Brano scelto -
---+---
La proposta è di quelle che fanno tremare i polsi. Si vorrebbe far cassa aumentando la tassazione sull’oro di proprietà di Bankitalia. Quell’oro, cioè, che ingenuamente si pensa appartenere al popolo italiano, ma che nei fatti è di proprietà delle banche private proprietarie del capitale sociale dell’istituto. Diversamente il problema della tassazione neanche si porrebbe. La cosa, dunque, si fa subito seria. "Guai a tassare le riserve auree" tuona l’arcigno Trichet. Il grande usuraio è durissimo con l'Italia.

Il presidente della Bce non si fa attendere ed esprime, appena interrogato sull’argomento, una totale contrarietà all'ipotesi: “Pensiamo che una simile misura infrangerebbe i trattati comunitari". La Banca Centrale conferma ufficialmente il proprio giudizio “assolutamente e non ambiguamente negativo” sul provvedimento di tassazione delle riserve auree della Banca d’Italia, contenuto nell’articolo 14 del decreto legge fiscale varato dal governo e promulgato dal Capo dello Stato.
---+---
Dati forniti -
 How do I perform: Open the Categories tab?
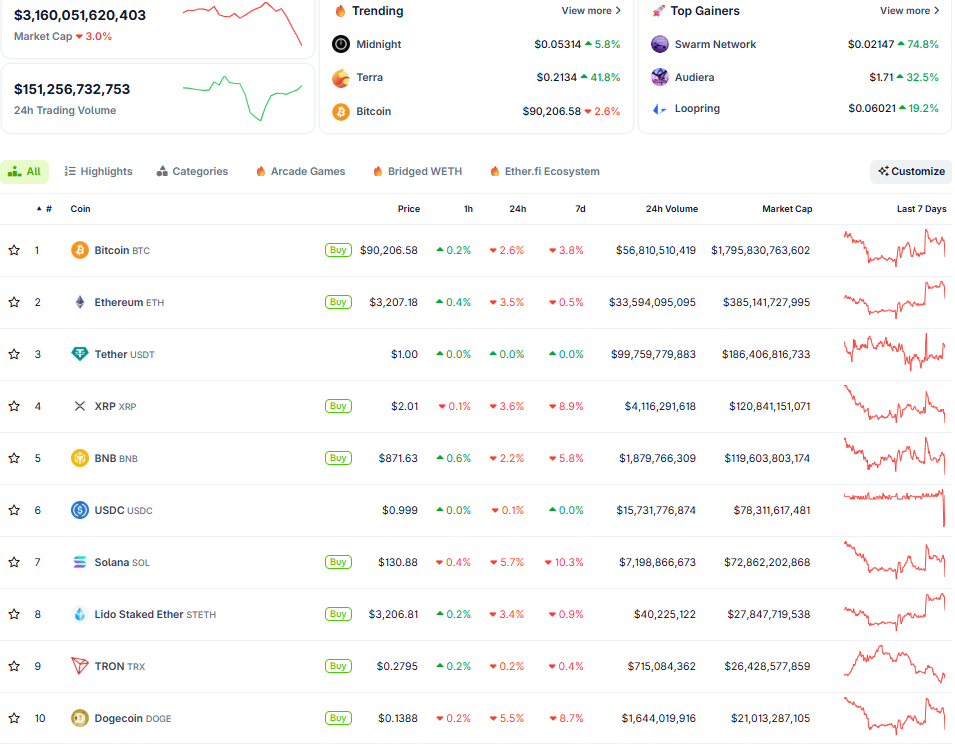pos(192,171)
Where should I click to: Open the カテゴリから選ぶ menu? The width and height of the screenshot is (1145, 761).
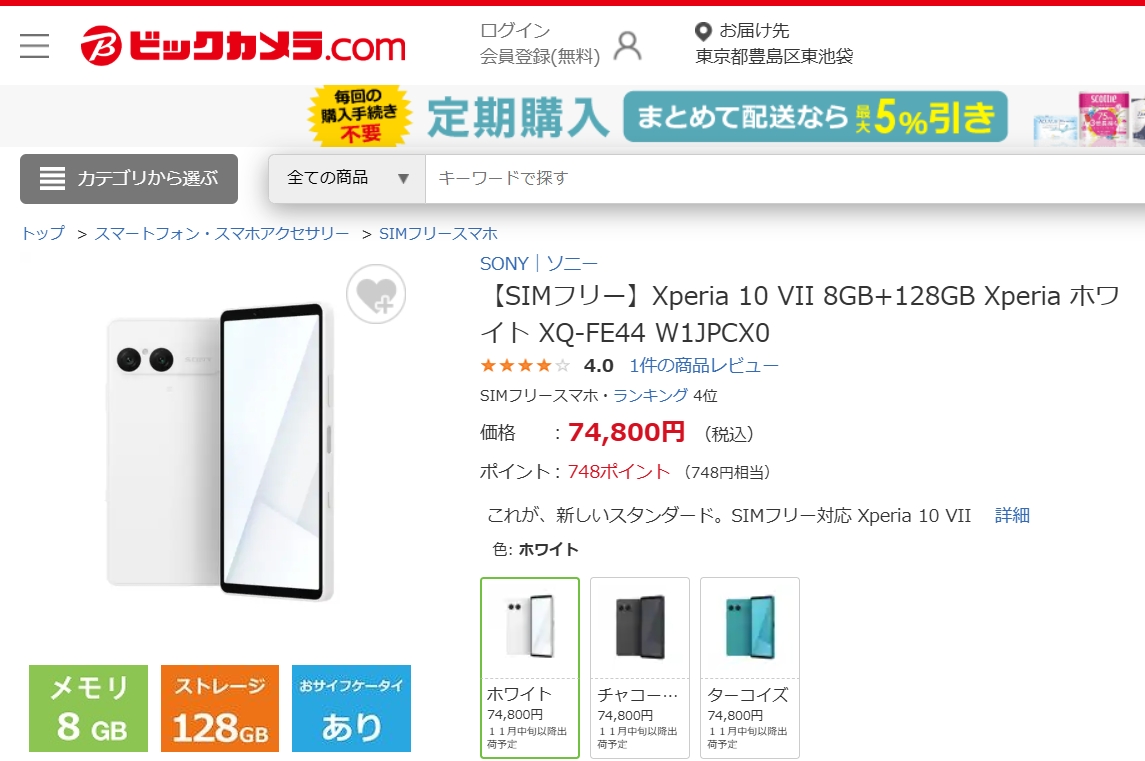pos(129,178)
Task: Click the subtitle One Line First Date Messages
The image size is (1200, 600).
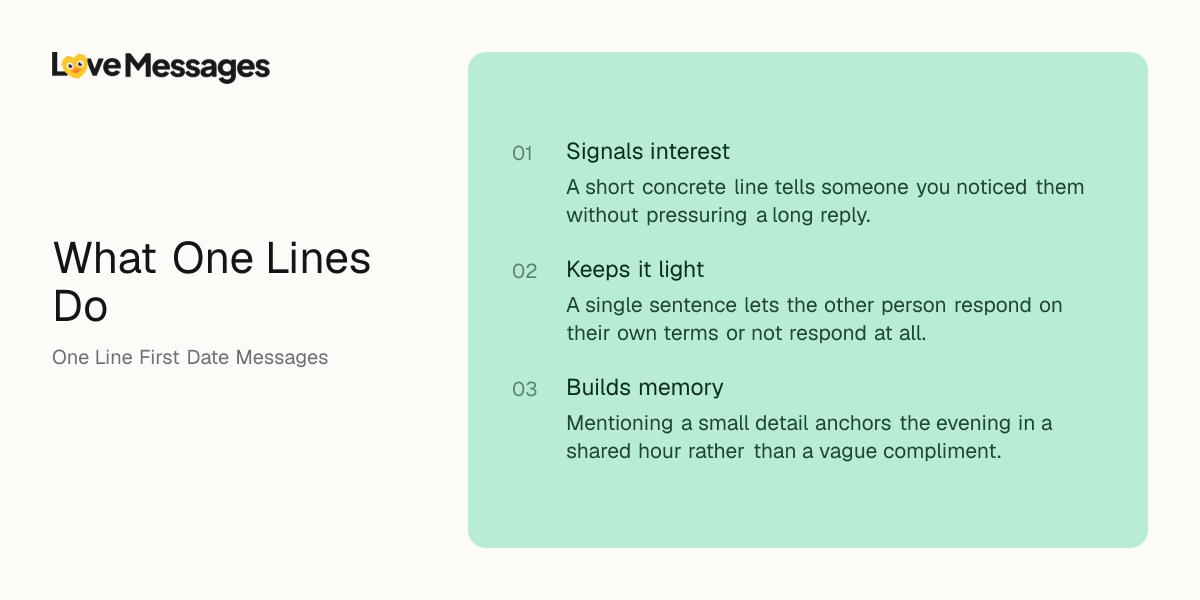Action: [190, 357]
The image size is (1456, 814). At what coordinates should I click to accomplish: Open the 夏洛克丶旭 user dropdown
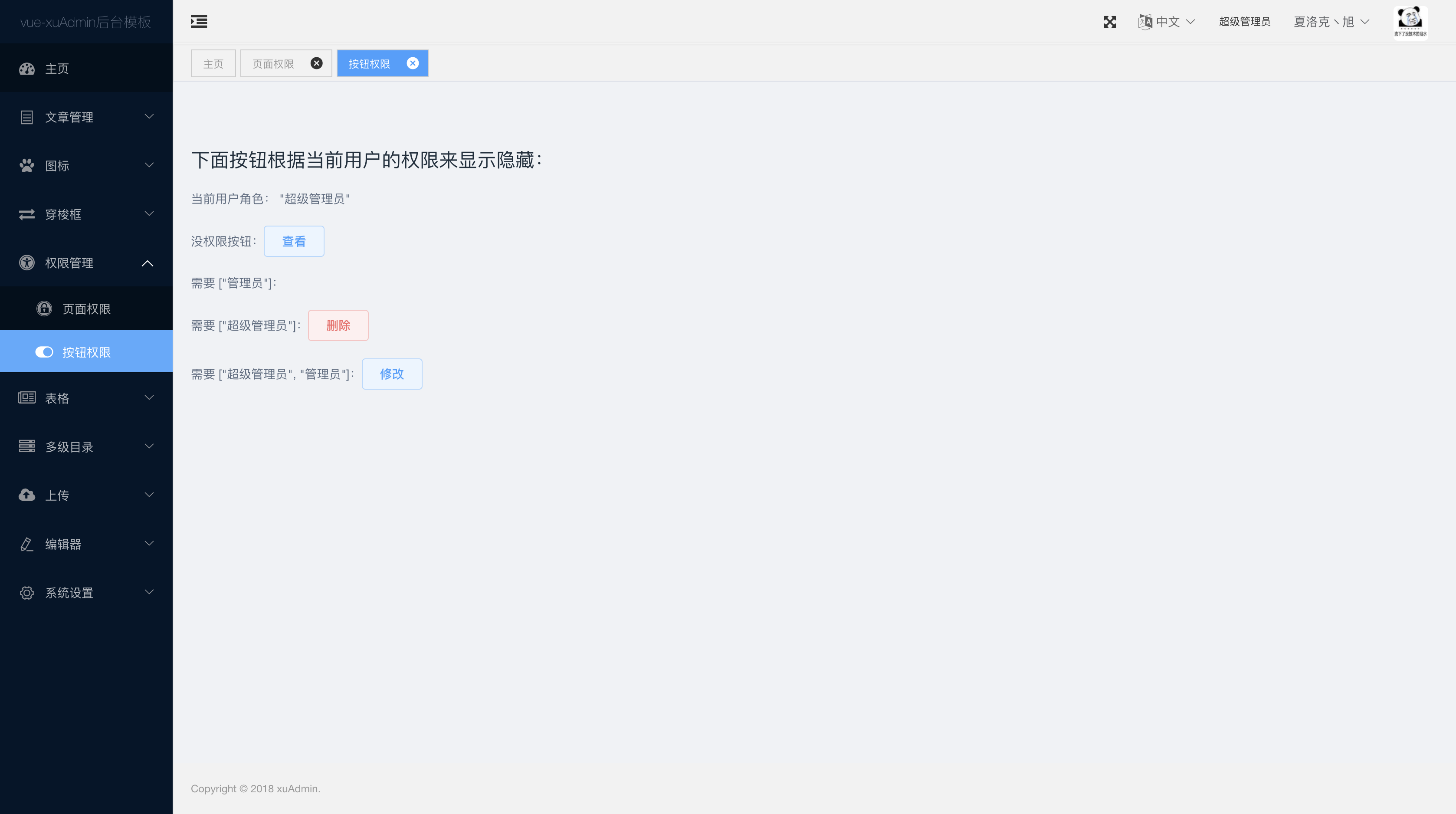coord(1331,22)
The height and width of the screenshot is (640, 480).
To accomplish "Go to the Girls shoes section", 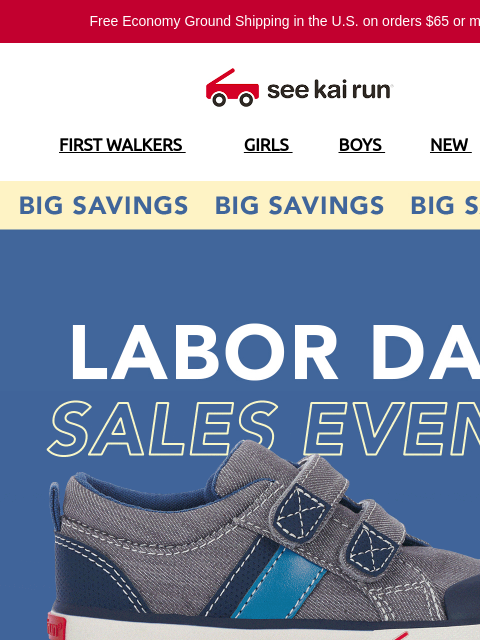I will click(268, 145).
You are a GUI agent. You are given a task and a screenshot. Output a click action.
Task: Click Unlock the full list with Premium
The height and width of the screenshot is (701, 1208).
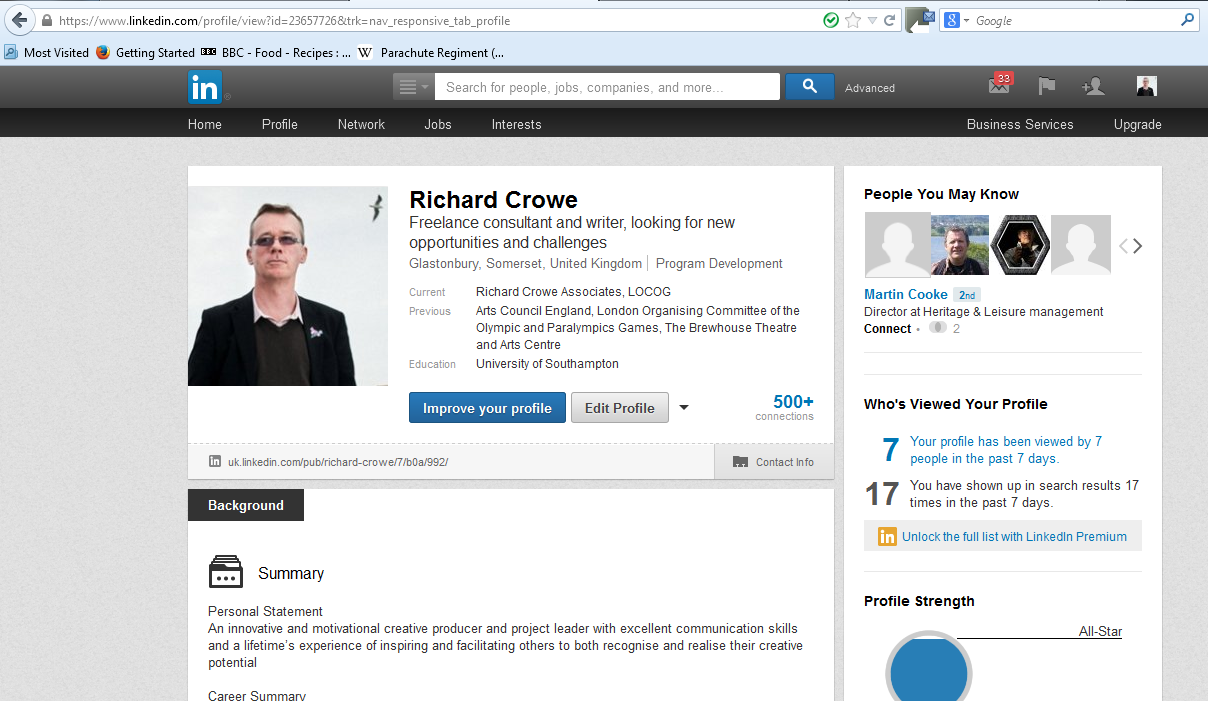coord(1013,537)
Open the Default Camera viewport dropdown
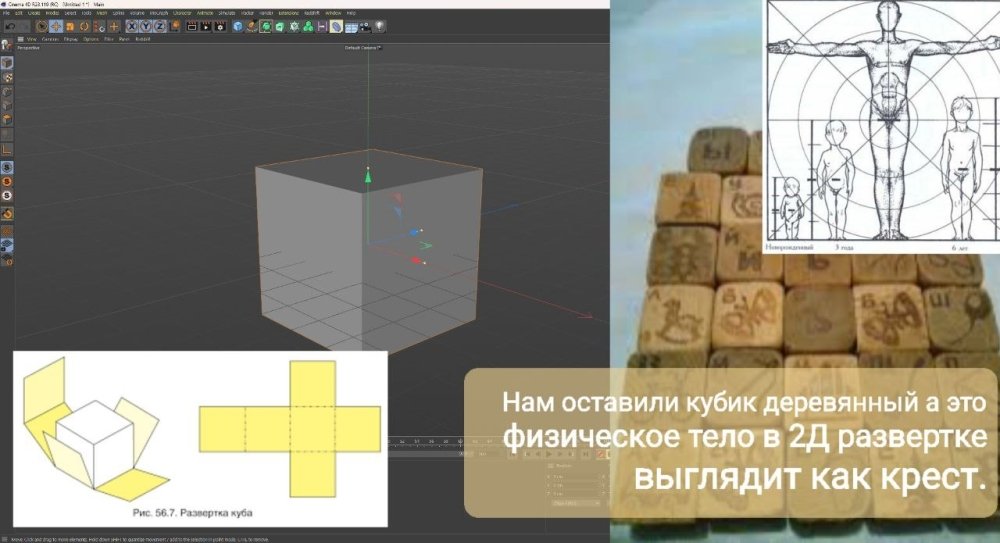This screenshot has height=543, width=1000. tap(363, 48)
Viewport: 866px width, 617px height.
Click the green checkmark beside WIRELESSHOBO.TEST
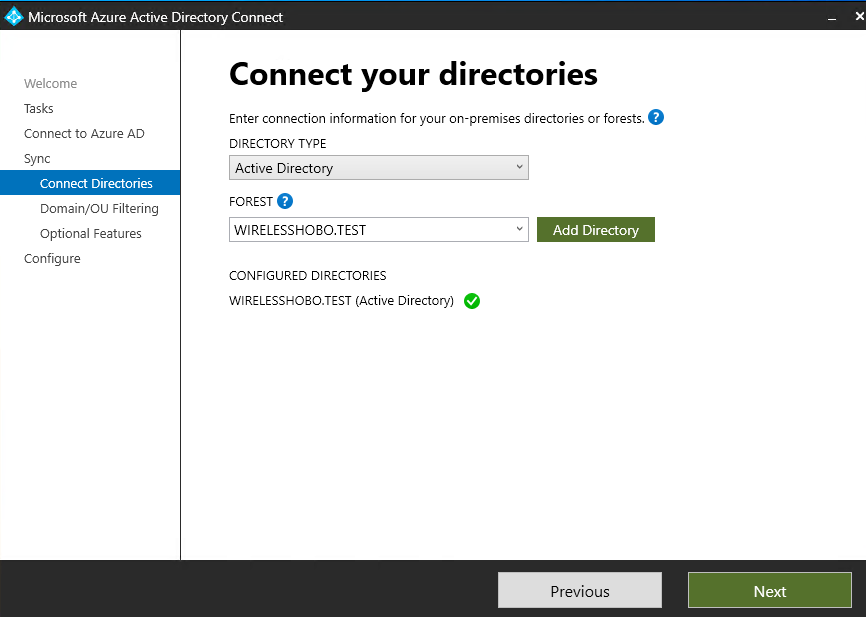click(472, 301)
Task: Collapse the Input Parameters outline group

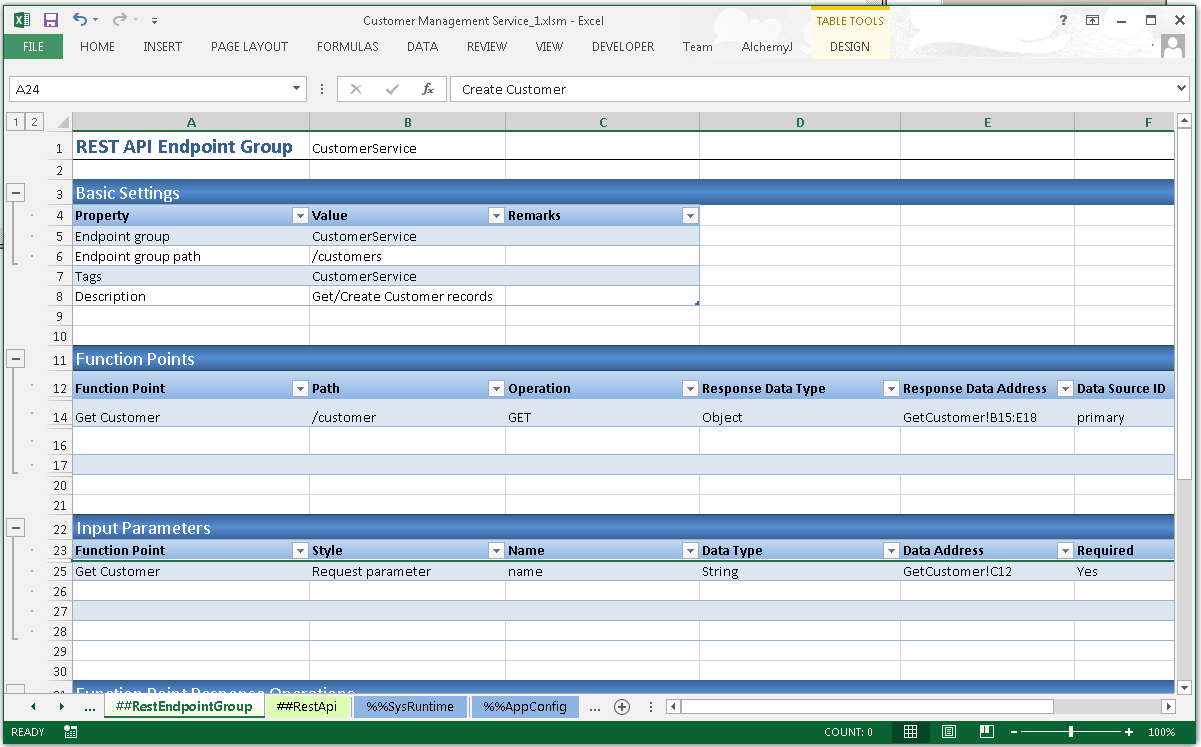Action: tap(16, 528)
---+---
Obiettivo - Trascrivi il brano sulla tassazione dell'oro di Bankitalia da "Il presidente della" a "Capo dello Stato.". L'elenco proviene da un'altra fonte.

Risposta completa -
Il presidente della Bce non si fa attendere ed esprime, appena interrogato sull’argomento, una totale contrarietà all'ipotesi: “Pensiamo che una simile misura infrangerebbe i trattati comunitari". La Banca Centrale conferma ufficialmente il proprio giudizio “assolutamente e non ambiguamente negativo” sul provvedimento di tassazione delle riserve auree della Banca d’Italia, contenuto nell’articolo 14 del decreto legge fiscale varato dal governo e promulgato dal Capo dello Stato.